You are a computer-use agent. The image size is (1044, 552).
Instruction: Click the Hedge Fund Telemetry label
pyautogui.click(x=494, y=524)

* * *

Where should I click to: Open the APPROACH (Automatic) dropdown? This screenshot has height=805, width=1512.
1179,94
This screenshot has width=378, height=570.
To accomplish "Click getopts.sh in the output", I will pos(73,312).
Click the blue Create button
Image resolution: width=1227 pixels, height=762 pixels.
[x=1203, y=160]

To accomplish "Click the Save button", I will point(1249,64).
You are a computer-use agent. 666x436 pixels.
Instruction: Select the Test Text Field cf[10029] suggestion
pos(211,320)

---

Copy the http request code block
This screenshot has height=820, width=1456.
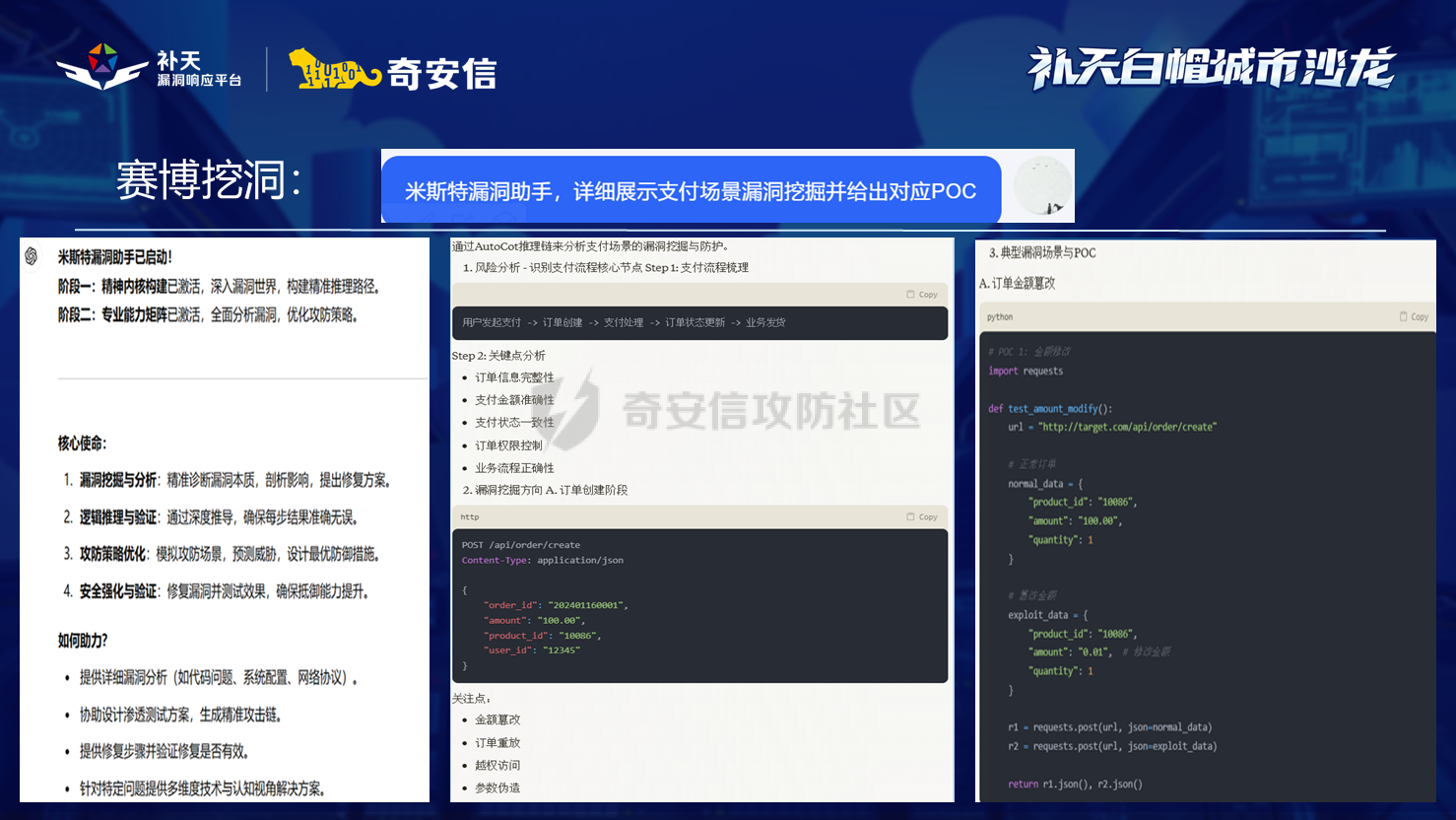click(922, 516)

Assignment – Search the entries for the word "agent" and copy every line that holds it.

Result for this exercise –
You are a computer-use agent. The image size is (1044, 552).
You are a computer-use agent. 666x436 pixels.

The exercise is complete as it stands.